I plunked down on the sofa and stared at the ceiling. "Good rehearsal."

"We're not done yet," said Max.

"Dude, it's almost eleven, and the bottles are gone. See?" Louie held up the third bottle. It was dry.

"Rules is rules," I said.

"But look at Louie's glass." Max was pointing.

I lifted my head from the couch. He was right. There was about an ounce of that Opus One in the glass. I flopped my head back down. I didn't want to keep playing. The couch was so soft, and the popcorn pattern on the ceiling was so mesmerizing.

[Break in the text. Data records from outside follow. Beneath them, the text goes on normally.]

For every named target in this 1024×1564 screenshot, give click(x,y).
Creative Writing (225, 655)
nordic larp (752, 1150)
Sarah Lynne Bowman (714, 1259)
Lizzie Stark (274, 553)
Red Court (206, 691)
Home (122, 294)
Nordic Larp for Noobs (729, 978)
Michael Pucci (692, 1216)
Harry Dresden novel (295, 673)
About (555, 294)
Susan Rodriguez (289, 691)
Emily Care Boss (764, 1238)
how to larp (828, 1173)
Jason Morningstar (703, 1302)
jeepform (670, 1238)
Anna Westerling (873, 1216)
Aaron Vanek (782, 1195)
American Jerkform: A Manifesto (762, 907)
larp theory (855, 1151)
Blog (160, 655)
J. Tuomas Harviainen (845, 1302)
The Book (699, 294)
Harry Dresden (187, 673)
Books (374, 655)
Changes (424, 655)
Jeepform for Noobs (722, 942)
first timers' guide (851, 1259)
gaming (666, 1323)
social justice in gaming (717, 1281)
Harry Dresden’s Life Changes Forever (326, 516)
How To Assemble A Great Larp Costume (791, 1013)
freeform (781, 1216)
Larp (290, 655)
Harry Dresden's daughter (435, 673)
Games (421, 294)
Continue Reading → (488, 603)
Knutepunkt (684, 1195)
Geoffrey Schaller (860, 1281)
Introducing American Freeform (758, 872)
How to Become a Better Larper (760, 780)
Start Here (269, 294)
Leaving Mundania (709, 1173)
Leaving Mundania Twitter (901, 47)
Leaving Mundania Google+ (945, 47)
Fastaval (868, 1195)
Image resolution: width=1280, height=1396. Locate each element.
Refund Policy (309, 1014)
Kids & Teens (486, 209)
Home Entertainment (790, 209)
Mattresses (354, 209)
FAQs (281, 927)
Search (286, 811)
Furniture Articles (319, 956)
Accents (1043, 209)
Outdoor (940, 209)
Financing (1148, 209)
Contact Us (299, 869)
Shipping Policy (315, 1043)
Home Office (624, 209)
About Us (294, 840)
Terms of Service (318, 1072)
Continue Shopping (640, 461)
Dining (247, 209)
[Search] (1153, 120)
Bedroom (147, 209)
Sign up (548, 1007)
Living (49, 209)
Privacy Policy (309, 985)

"Let's just be done for now," I said.

"Max is right," said Louie. He sat on his stool and grabbed the bass neck with his long fingers. "Come on, Amos. Don't be lame-us. Aim at us, Amos."

"Those aren't working," I said.

"Well, I'm drunk."

Max swung around to the keyboard. "Like you said, rules is rules."

Awwww. Hrngh. I hefted myself up from the sofa. "Whoa. That Opus One went straight to my head."

"You said it, Billie!" Max's velvet fingers played.

I staggered across the carpet and strapped on my guitar.

I shook my head. "She didn't sing it in E-flat."

"Yeah, yeah," said Max.

"Wait, said Louie. "Shouldn't we talk about the ending first?"

"Oh hell, Louie," I said.

"Fuck it!" said Max. I'd never heard him use that word.

King Louie hit the bass, and the two of them wove the intro. I stood and stared at them. In that moment, those two together—they were creating the most gorgeous, smooth sound I'd ever heard. I watched and listened. It was slow and sweet and soft and haunting and stretched-out, like warm taffy, and I suddenly felt there wasn't anything I could possibly have added. It was already perfect.

"Get ahold of yourself, Amos!" said Louie. "We can't do it without you."

So I played. I joined in, my veins flush with burgundy brew and my brain bubbling, enraptured by the mellow harmonies of my friends—these two astounding musicians —and grateful to be steeped in the glow and sparkle and spell of this moment.